An Energy Tsunami Ahead

Admittedly this guy has a vested interest in increased oil production but he gives some statistics that are worth considering whether or not they have merit. A synopsys of the statistics in the presentation.

Statistics below are from Simmons' speeches.

50% of the world's oil production comes from only 120 fields that were discovered 40+ yrs ago. Half are more than 40 yrs old, 95% are more than 25 yrs old.

Saudi Arabia has 5 key fields producing 90% of their output, and have so for 40 yrs.

Pressurized oil fields all have a "rate sensitivity" to how they are drained, so that the higher the production, the faster high reservoir pressures end. Once pressures fall to a "bubble point", gas rises to the surface of the pool and pressures begin to drop much faster. Thus, many experts believe that if the Saudi's pump faster by adding a lot more holes in these few high producing fields, the peak production point will be reached faster and the degradation rate after peak production will become faster.

A geologist I read said the world has been entirely "mapped" seismically, and the liklihood of any significant numbers of "elephant" finds is highly unlikely: thus these types of finds may soon be called dinasaurs rather than elephants.

The date of peak discovery in the world was 1965. The typical time from date of peak discovery of a single field to peak production is tyically 40 yrs.

The Saudi's have some severe challenges to maintain production, let alone increase production: the age of their fields, the rising "water cuts" [The ratio of water produced compared to the volume of total liquids produced], and the tight and complex geologic formations.
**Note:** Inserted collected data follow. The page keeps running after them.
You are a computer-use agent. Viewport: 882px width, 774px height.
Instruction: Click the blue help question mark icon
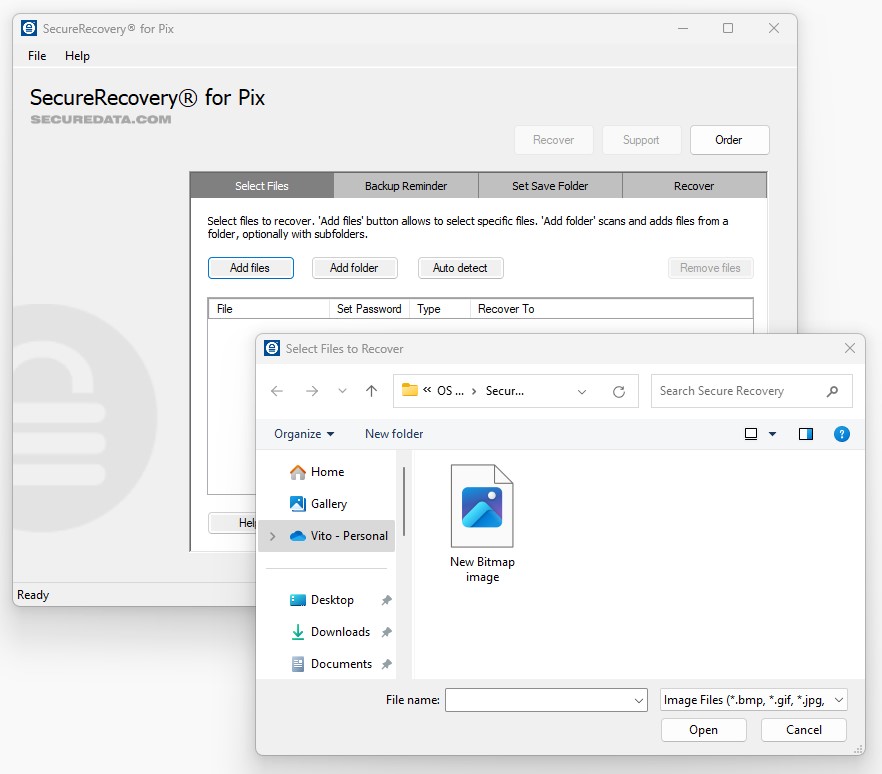841,434
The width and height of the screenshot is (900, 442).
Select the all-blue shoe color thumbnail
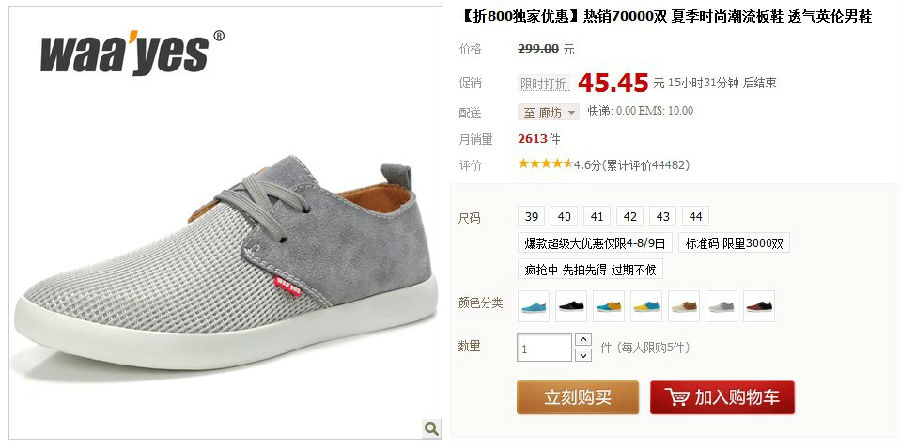pos(534,306)
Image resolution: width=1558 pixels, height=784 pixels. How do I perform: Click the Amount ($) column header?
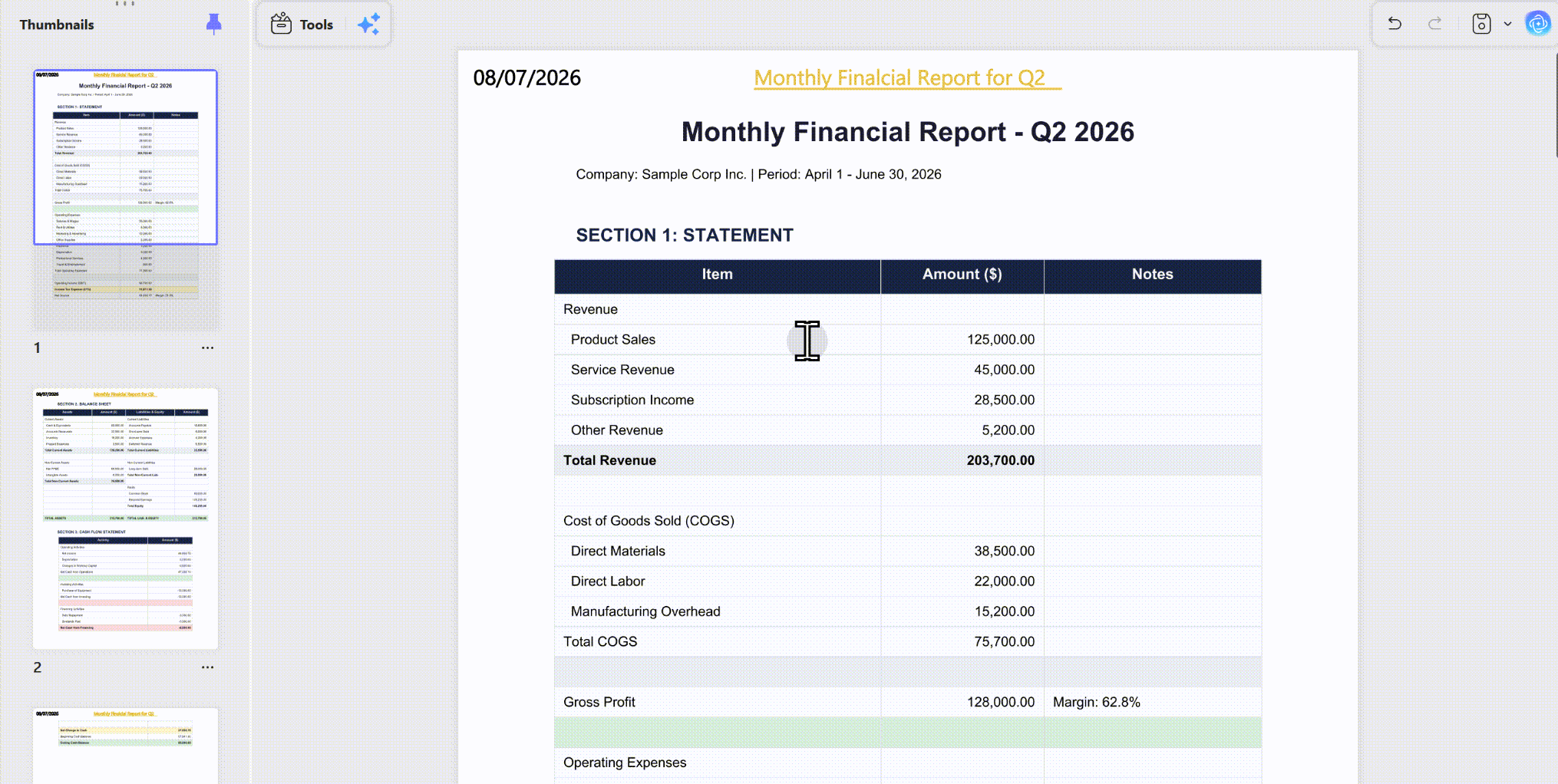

The north Ghawar water cuts have risen from 0.1% to ~3.0% over the life of the reservoir, so far, and the slope is increasing.

Technology was supposed to make oil easy to find and cheap to produce: instead, technology exaggerated proven reserves and used up most of the high quality light crude oil. The track record of technology being able to bail us out from the present course towards peak oil production is not good.

There are significant "choke points" of capacity to produce oil: Well head, Processing, Pipeline, Tanker, Refining, Drill rig capacities as well as finding new projects to boost the supply inventory of viable large drilling opporunities, and also the people to execute those projects. Spare high quality offshore and deep depth (high horsepower) land rigs can be counted on 5-7 hands. The global drilling fleet is old, the capacity to add drilling components is sparse, and the capacity to build offshore platforms is spare with the cost to build an offshore rig being twice that of the 1996-2001 period. The rig shortage squeeze in the near future will be acute. Also, the oil and gas industry has a graying work force with a "lost generation" gap of new hires since the late 70's, and pre-1982 hires will be retiring in the next 10 yrs.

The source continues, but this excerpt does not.